Quiet thank you to the scooper for keeping me arm's distance from the piles and the ironic "Yard Dumps" bucket for keeping me from having to walk aaaaaaaaaaaaaaaall the way to the front of the property to dispose of the piles individually in the big can.
And I'm sorry for talking about dog poos when there are way better things like the coming of the next tomatoes and the rest of the garden's thorough insanity to saturate our minds and eyeballs.
Let's do that then:
|TWO Better Boys just thisclose to face-stuffing ripeness|
|The fabled Paul Robeson with its alleged smoky flavor. We'll just see about that WHENEVER YOU DECIDE TO RIPEN, JERK.|
|The glorious Jaune Flamme. I shall eat thee in two bites.|
|Um, since when are tomatillos the size of tomatoes?|
|...WHAT IN THE SWEET FUCK?!|
Oh yeah, the cucumbers are also yikes.
|But also cute.|
|And handily hanging from its trellis like a good little dong.|
|And being all photogenic.|
|And prepping for pickling|
|And getting in the jar like a good bunch of pickles.|
So...swollen...with...pickling salt...IT'S GLORIOUS.
But oh, the other scary thing is the basil. There's...a lot of it.
And then, because I'm the basil grower on campus now and OOPS I overseeded my trays the last few weeks during the transition to pak choi so had a plants left over, I now have 50 more basil plants all over the place.
|Good thinking, me.|
*Sigh* I don't learn.
But I do eat basil at every meal now, so there's that.
|And now I eat eggs, thanks to my ladies down the block that let me snatch their goods whenever I want them.|
|Thanks, Bitsy. Your fluffy butt is my favorite.|
I'll be getting in there with my macro lens soon enough so that you can see the gorge lupulin just aformin' under those petals. And then there will be harvesting, drying and finally BEERS.
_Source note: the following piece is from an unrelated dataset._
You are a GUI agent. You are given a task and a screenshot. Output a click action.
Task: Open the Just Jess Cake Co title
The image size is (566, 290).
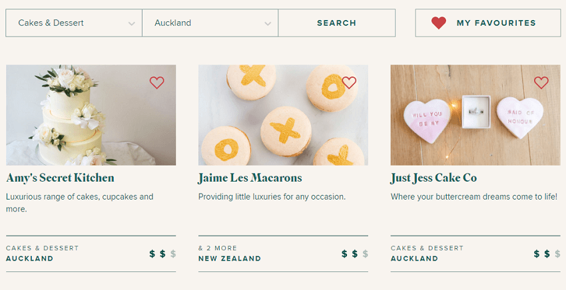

Firstly, though - peel me a fucking grape already three years later.
Yeah. These fuckers are on their third year and are just now producing edible clusters that I would like to consume in one sitting, but alas, they ripen one effing grape at a time, so I have to wait.
Or, I have to eat them one at a time as they come ripe therefore dooming myself to an unsatisfying non-feast until such time as they produce enough so that I can't keep up with their ripening.
Like the apples now do.
|One harvest out of three and we're already behind eating these.|
So yeah, that's my big problem right now - eating all of this gorgeous shit that I'm so hot to grow. And it's my favorite problem to have.
WOE IS ME I'M SO HUNGRY. Oh. There's something to eat everywhere I look.
Good job, summer garden. And way to go me for writing the most disjointed post in the history of this blog.